J’attendais ce livre depuis cinq ans. Je l’ai eu entre les mains enfin. Mais, Surprise ! C’est un ouvrage de 300 pages qui défie tout ce que j’aurais pu imaginer.
Rencontrée lors du salon du livre de Montréal en 2017 pour la sortie de sa fiction : « Notre vie dans les forêts », (POL) (voyage qu’elle mentionne d’ailleurs dans les premières pages de ce dernier livre), l’auteure de « Il faut beaucoup aimer les hommes » (2013, Médicis) m’avait avoué en entrevue être tellement insomniaque qu’elle aimerait faire un livre autour de ce thème.
À la sortie de « Pas dormir », j’imaginais donc un roman qui, à partir de la difficulté à s’endormir, nous raconterait une histoire fantasque comme seule peut l’écrire l’auteure lancée en 1996 par un titre avant-gardiste : « Truismes » écoulé à plus d’un million d’exemplaires et traduit dans une trentaine de langues et dans lequel une femme se métamorphosait en truie.
En fait c’est au détour d’une nuit à l’hôtel après avoir visité des migrants à Calais pour écrire sur le problème des migrants : « La mer à l’envers » (POL 2019), (qu’elle mijotait d’ailleurs déjà lors de notre rencontre) que saisie d’un sentiment de honte face à l’injustice du monde que « Pas dormir » s’est mis en marche.
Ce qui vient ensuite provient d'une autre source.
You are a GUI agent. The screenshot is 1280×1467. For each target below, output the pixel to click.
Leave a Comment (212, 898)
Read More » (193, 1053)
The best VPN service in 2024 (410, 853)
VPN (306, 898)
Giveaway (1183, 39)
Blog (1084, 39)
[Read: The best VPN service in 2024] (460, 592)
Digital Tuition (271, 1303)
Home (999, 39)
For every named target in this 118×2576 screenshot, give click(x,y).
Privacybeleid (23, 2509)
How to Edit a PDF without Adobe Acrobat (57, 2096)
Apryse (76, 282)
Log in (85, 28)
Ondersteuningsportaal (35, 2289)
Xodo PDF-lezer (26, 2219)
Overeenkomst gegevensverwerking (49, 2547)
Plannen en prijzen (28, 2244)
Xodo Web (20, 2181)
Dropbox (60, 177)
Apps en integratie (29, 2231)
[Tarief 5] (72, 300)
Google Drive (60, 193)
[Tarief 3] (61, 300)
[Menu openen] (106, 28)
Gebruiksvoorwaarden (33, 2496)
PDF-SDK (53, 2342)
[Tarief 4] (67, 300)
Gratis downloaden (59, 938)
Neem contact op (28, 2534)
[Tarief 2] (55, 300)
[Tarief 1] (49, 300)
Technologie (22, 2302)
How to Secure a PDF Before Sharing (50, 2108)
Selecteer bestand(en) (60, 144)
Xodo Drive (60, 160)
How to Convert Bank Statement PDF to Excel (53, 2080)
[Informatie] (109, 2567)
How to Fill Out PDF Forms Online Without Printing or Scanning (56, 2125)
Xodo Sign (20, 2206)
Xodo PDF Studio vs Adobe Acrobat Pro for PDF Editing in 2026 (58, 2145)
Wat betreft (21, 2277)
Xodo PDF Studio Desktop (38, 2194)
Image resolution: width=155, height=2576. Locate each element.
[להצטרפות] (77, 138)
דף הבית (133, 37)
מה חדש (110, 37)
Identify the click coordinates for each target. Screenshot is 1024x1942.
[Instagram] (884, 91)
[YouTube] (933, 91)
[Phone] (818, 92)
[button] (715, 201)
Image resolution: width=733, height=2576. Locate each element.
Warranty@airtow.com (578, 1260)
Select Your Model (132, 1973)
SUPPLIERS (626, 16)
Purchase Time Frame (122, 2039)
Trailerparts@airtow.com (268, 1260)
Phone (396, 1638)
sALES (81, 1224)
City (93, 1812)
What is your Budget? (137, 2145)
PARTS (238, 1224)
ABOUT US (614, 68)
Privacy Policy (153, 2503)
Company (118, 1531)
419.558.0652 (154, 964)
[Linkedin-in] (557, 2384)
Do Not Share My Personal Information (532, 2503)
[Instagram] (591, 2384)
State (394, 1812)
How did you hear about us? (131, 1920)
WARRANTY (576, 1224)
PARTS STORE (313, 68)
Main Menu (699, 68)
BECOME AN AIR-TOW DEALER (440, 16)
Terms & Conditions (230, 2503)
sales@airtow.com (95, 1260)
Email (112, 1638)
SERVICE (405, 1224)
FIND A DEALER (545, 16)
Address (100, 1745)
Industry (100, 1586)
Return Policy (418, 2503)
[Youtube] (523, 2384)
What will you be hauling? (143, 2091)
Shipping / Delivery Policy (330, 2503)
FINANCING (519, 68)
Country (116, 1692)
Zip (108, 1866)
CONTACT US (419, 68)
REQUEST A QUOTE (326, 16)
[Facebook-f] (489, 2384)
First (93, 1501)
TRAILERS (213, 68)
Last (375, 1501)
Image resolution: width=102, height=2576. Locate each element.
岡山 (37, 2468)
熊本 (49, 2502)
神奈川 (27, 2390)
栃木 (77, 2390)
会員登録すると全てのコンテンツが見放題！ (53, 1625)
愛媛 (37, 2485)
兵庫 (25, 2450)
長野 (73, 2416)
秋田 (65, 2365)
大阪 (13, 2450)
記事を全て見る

L’essai autobiographique que l’ex-psychanalyste, mère de trois enfants, excessivement concernée par les questions morales, les changements climatiques, les guerres, habitée par un sentiment de peur face à ce monde cauchemardesque, en plein brutal déséquilibre… (Toutes ces préoccupations existentielles, par ailleurs, qui justifient largement la perte de sommeil pour autant qu’on ait « les yeux ouverts » sur ce qui nous entoure), le dernier opus donc de Marie Darrieussecq se présente comme un gros ouvrage tout à la fois confessions, anthologie littéraire et tentatives de circonscrire tout ce qui peut se rattacher à ce fléau partagé par bien plus de monde qu’on ne l’imagine.
Elle passe carrément en revue tous les auteurs qui ont témoigné et écrit sur leur mal. Et il y en a. Tout comme elle scanne tous les remèdes, trucs, décoctions et techniques possibles et les expérimentations innombrables pour contourner la bête. Elle analyse, analyse ses échecs, les examens qu’elle a subis, ses écarts et jusqu’à même son addiction à l’alcool… rien que pour contrer cette « hypervigilance » qui bousille sa vie…
Une confession dans laquelle l’auteure se met à nu pour nous raconter ses traumatismes, ses cauchemars, ses nuits douloureuses, ses photos d’hôtel qui ont accompagné ses insomnies…
Un livre kaléidoscopique sur un mal insidieux, alors qu’on reste tapi dans l’ombre de son lit… et de soi.
À éviter si on est insomniaque ou peut-être au contraire… De toute façon, il y en a pour tous, tous ceux qui se disent, nuit après nuit : « Je veux dormir. C’est ce que je veux. Je n’y arrive pas. Je ne sais pas dormir ».